_MATERIALS PROVIDED_

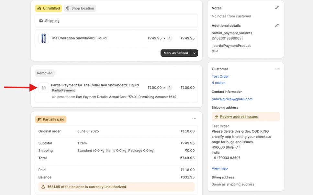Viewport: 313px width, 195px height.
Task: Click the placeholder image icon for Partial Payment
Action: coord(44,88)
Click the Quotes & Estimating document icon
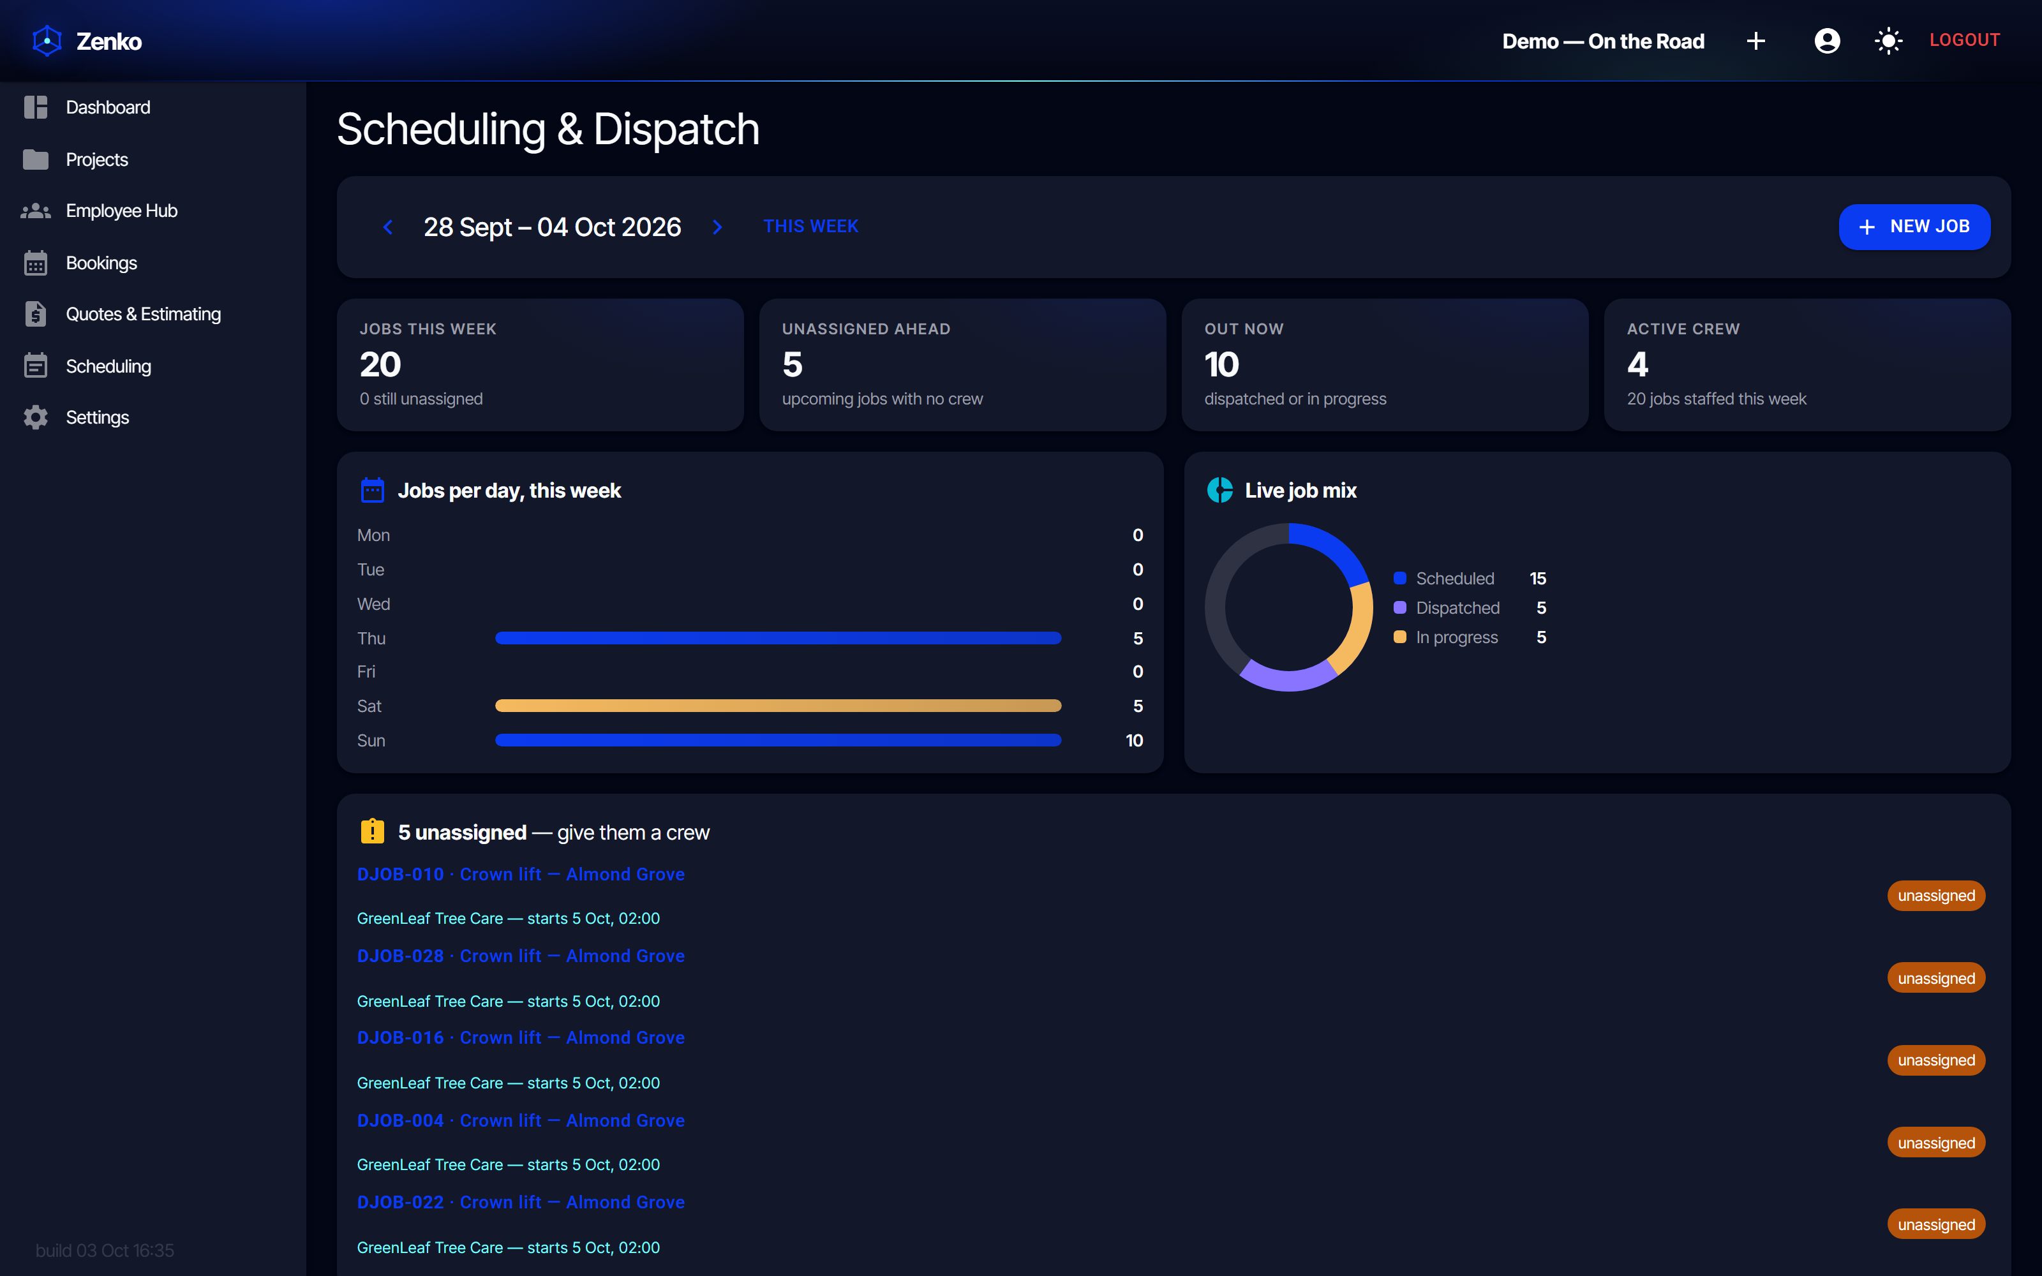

--

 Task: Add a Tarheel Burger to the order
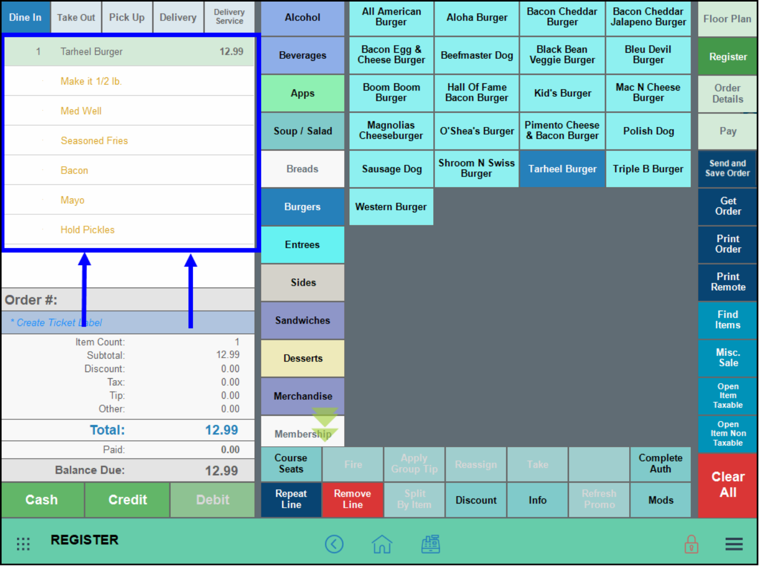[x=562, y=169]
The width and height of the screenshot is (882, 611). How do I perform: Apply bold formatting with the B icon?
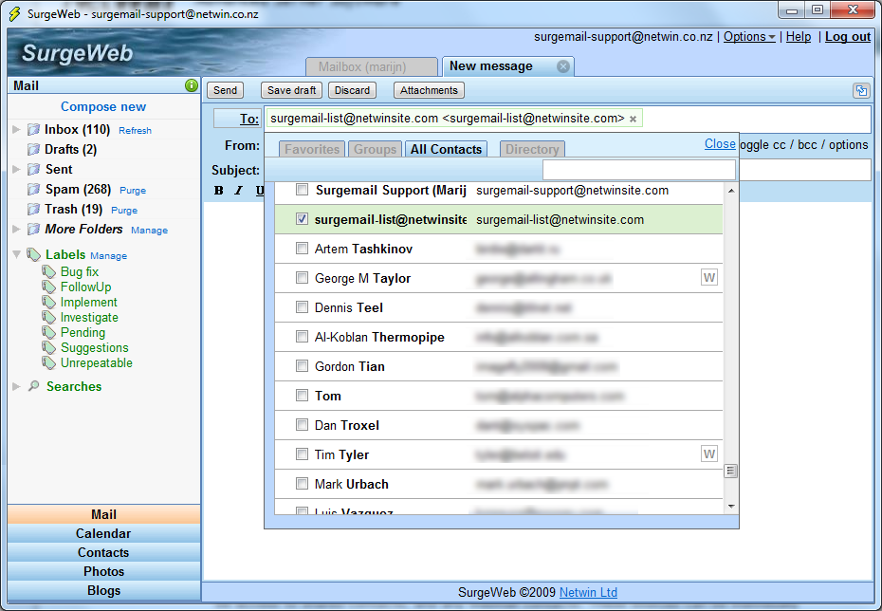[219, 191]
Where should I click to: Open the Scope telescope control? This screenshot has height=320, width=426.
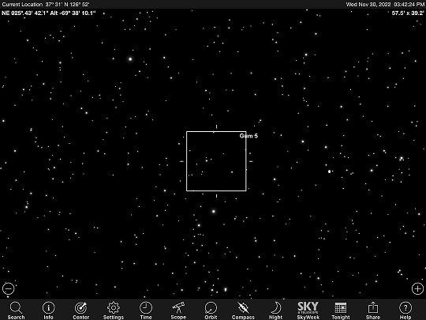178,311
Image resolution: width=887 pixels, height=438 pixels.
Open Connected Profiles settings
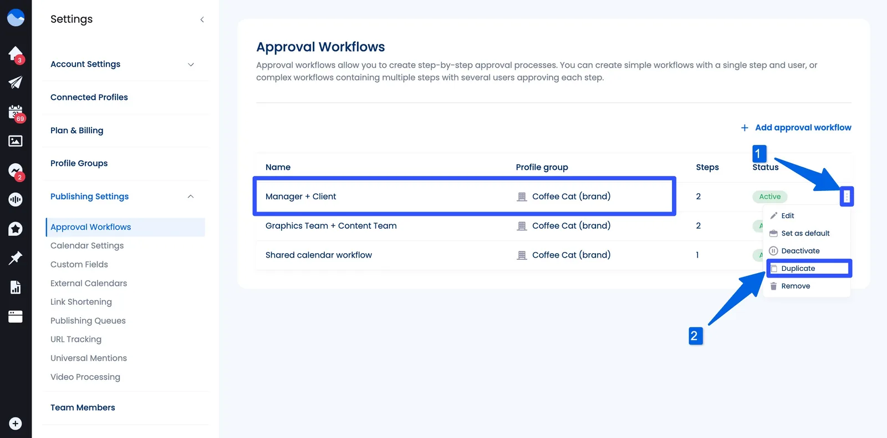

_AIM OF THE EXERCISE_
Repeat exactly the lines above, from the line that contains "Task: Add a Tarheel Burger to the order" down through the line that contains "Open Connected Profiles settings". Include both of those lines and none of the pictures.

_SOLUTION_
 Task: Add a Tarheel Burger to the order
[x=562, y=169]
The width and height of the screenshot is (882, 611). How do I perform: Apply bold formatting with the B icon?
[219, 191]
Where should I click to: Open the Scope telescope control? This screenshot has height=320, width=426.
178,311
Image resolution: width=887 pixels, height=438 pixels.
Open Connected Profiles settings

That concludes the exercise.